Invece con assoluta certezza si può vedere lo stemma di Roberto Sanseverino e famiglia sull'incunabolo della “Divina Commedia” col commento di Cristoforo Landino pubblicato a Venezia nel 1491 da Pietro Cremonese, conservato presso la Casa di Dante in Roma. Le raffigurazioni sulla stessa, dopo una precedente attribuzione al frate domenicano Pietro da Figino, sono ora attribuite all’umanista veneziano Antonio Grifo (Venezia, 1430 ca.-1510 ca.), che fu intimo amico di tutti i membri della famiglia Sanseverino durante il suo soggiorno milanese presso la corte sforzesca. L’incunabolo è dedicato a Gaspare Sanseverino, detto Fracasso. In una pagina dove si trova il canto XVII del Paradiso compare lo scudo di Roberto e famiglia ed è simile a quello del Birago, ma inequivocabilmente su fondo argento, nell'osservanza della tradizione e nel rispetto della casata. Inoltre il cavaliere che lo sorregge, regge anche un cartiglio col motto “NOSTRO E' IL MESTIERE”, che evidentemente è il motto della famiglia dei condottieri Sanseverino, che quindi a rigore avrebbe dovuto comparire anche nella miniatura del Birago unitamente allo stemma in questione (mentre invece là compare il motto TAL A TI QUAL A MI del “buratto”, impresa propria di Gian Galeazzo Sforza, raramente di uso famigliare).
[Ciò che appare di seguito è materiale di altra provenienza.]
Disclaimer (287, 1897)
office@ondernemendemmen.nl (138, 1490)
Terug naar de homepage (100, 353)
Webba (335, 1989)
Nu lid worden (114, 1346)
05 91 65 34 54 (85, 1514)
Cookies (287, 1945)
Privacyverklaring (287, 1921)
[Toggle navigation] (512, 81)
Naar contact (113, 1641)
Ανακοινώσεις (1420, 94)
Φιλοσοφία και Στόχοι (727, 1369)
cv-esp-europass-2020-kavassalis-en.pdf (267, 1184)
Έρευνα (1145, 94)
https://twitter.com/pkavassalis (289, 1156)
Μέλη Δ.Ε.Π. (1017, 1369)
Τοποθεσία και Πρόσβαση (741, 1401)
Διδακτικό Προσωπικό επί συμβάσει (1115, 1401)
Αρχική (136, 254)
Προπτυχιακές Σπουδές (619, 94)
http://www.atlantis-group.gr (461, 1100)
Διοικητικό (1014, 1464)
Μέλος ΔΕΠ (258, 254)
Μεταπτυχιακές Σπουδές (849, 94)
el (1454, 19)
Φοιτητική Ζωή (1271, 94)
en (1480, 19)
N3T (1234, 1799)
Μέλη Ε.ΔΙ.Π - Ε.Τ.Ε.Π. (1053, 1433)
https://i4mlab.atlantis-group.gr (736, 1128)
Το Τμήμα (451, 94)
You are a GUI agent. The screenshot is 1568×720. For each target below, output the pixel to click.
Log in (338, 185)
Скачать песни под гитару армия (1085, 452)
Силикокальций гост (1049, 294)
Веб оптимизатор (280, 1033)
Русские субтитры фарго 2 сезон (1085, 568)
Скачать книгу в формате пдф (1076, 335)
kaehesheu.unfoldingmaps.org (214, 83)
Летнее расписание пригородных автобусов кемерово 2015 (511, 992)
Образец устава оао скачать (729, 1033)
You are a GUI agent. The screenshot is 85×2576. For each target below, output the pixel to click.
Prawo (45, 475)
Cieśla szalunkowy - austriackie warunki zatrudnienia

Per concludere possiamo ritenere con Horodyski che lo stemma sulla miniatura del Birago – al pari degli altri due sottostanti la medesima fascia miniata – sia di fantasia, mentre possiamo essere certi che lo stemma del Grifo nell'incunabolo della Casa di Dante in Roma è lo stemma di Roberto Sanseverino e famiglia (così pure il motto “NOSTRO E' IL MESTIERE”) , dato che il Grifo era amico intimo di tutti i Sanseverino e pertanto facente fede nel riprodurre il loro stemma, che infatti è rigorosamente su campo argento.